Masculinidad dañada

Estoy leyendo el libro de Jelke Boesten, Violencia sexual en la
guerra y en la paz, lo hago para una investigación en la que ando
sumergida y recojo las voces de mujeres afectadas por fuerzas del Estado
en el conflicto armado interno. El libro es extraordinario porque
expone cómo la violencia sexual contra las mujeres en la guerra en el
Perú revela la estructura de valores y roles de género en los periodos
de paz. Pero, también, es un libro difícil, en ciertos momentos
desgarrador. Los testimonios e historias que narra como apoyo del
análisis perturban, nos hacen mirar lo que no queremos ver por miedo,
vergüenza o tristeza de reconocer lo que fuimos y nos hicimos.
Masculinidad dañada
En eso estaba cuando llega la noticia de lo sucedido con la
adolescente en Ayacucho que falleció tras haber sido violada por seis
sujetos, incluidos menores de edad de 16 años que además grababan con su
celulares el hecho. La noticia impacta por la crueldad, ensañamiento y,
además, porque estamos frente a una violación grupal registrada y
celebrada por los agresores como una fiesta ¿Qué está pasando en el país
para que un delito tan grave como es una violación se convierta en una
diversión compartida por un grupo de hombres, algunos adolescentes aún?

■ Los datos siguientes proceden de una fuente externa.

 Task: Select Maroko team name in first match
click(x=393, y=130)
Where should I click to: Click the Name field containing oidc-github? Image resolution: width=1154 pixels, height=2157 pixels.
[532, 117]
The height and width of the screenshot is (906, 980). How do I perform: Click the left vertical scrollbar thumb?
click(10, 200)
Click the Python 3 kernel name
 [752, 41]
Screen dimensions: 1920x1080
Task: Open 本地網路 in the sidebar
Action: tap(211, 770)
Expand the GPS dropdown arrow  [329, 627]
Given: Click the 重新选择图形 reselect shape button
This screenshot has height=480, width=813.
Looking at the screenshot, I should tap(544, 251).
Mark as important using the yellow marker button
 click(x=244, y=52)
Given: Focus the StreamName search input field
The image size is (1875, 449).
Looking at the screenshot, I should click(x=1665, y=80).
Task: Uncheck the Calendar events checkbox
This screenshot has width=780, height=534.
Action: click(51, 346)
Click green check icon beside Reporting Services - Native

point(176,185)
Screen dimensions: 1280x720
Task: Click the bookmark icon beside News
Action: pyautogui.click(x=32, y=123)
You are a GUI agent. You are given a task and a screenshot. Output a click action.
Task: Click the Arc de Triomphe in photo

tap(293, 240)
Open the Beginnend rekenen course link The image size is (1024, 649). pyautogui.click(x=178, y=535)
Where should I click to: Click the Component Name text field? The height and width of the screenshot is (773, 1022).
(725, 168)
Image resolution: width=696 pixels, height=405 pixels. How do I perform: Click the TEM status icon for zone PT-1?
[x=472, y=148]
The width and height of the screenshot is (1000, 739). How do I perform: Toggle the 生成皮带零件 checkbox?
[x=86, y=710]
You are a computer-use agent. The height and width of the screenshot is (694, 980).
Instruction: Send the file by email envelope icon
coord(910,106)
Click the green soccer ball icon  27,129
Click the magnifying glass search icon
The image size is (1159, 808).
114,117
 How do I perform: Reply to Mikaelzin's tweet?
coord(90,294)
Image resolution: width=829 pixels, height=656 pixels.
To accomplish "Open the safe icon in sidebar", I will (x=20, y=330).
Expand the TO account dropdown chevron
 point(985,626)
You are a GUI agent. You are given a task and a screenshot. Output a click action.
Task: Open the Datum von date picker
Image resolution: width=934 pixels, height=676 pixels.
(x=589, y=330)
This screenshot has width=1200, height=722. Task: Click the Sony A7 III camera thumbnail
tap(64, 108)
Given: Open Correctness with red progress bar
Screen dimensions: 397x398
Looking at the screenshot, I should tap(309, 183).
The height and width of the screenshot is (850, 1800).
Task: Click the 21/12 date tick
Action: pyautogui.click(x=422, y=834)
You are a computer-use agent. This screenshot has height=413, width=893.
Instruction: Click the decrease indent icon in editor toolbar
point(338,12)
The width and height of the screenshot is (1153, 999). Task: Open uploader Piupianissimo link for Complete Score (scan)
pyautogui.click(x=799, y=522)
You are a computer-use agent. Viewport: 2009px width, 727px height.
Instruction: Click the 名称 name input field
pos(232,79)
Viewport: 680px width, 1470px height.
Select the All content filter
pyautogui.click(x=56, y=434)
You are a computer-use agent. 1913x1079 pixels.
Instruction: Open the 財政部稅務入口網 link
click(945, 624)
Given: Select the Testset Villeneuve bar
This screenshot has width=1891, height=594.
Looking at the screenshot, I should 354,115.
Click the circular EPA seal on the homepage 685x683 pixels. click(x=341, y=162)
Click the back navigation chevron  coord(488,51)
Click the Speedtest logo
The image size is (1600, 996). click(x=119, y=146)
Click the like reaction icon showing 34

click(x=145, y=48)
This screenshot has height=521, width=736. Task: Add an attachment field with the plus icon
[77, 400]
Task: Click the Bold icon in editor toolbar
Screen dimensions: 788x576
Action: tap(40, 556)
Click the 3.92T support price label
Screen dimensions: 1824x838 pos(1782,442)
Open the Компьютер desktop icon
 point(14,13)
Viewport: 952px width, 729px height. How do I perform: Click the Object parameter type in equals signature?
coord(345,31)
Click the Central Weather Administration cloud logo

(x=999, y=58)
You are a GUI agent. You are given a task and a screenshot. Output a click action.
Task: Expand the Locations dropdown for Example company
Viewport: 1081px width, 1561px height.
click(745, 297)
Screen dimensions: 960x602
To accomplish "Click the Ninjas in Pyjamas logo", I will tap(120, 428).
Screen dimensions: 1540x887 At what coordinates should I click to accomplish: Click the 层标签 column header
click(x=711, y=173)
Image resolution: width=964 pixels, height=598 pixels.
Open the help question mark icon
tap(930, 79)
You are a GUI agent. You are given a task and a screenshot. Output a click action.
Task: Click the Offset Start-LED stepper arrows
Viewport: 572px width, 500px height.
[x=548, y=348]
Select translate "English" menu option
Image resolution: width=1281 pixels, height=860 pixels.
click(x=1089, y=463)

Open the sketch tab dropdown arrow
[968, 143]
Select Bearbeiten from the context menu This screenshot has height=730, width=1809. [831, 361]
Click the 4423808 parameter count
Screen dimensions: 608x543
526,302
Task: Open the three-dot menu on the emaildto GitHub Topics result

Lo más trágico, como lo veía justamente en el libro que leía, es que
lo sucedido no es excepcional, todo lo contrario es una fatal
continuidad. La violencia sexual, y la violación en particular, fue una
forma de tortura sistemática perpetrada por las fuerzas del orden como
parte de su estrategia contrasubversiva durante las últimas dos décadas
del siglo XX. Según la Comisión de la Verdad y Reconciliación el 83% de
casos de violación sexual son imputables al Estado. El 75% de las
víctimas fueron mujeres quechua hablantes, la mayoría de Ayacucho,
Huancavelica y Apurímac. Sin embargo, no hay ningún militar o policía
preso por este delito. El Estado decidió, y hasta hoy decide, no
castigar a sus violadores de uniforme.
Muchas de estas agresiones fueron hechas en forma grupal. Como lo
menciona Boesten en su libro, la dinámica colectiva de estos actos
garantizaba la lealtad, la discreción y, en ello, fortalecía el vínculo
masculino de los soldados. Me pregunto, si estas características no son
compartidas por este grupo de hombres que mató a la adolescente
ayacuchana. Las estructuras de los roles de género que no han cambiado
desde esos tiempos me hacen pensar que sí.
La masculinidad en el Perú está dañada y está matando desde hace
mucho y ahora. Si no entendemos que este problema tiene que ver con la
cultura que todos los días producimos, donde refrendamos el mandato
social en el que lo masculino tiene que demostrar hasta el cansancio su
virilidad a costa de nuestra libertad sexual y hasta de nuestras vidas.
Si no entendemos que la impunidad, que se arrastra desde ese militar que
fue acusado de violador pero no fue sancionado, avala un sistema de
justicia misógino que nos condena a seguir siendo víctimas. Vamos a
seguir lamentando estas historias. La ciudadanía ya está actuando se
está movilizando y denunciando ¿El gobierno, cuándo?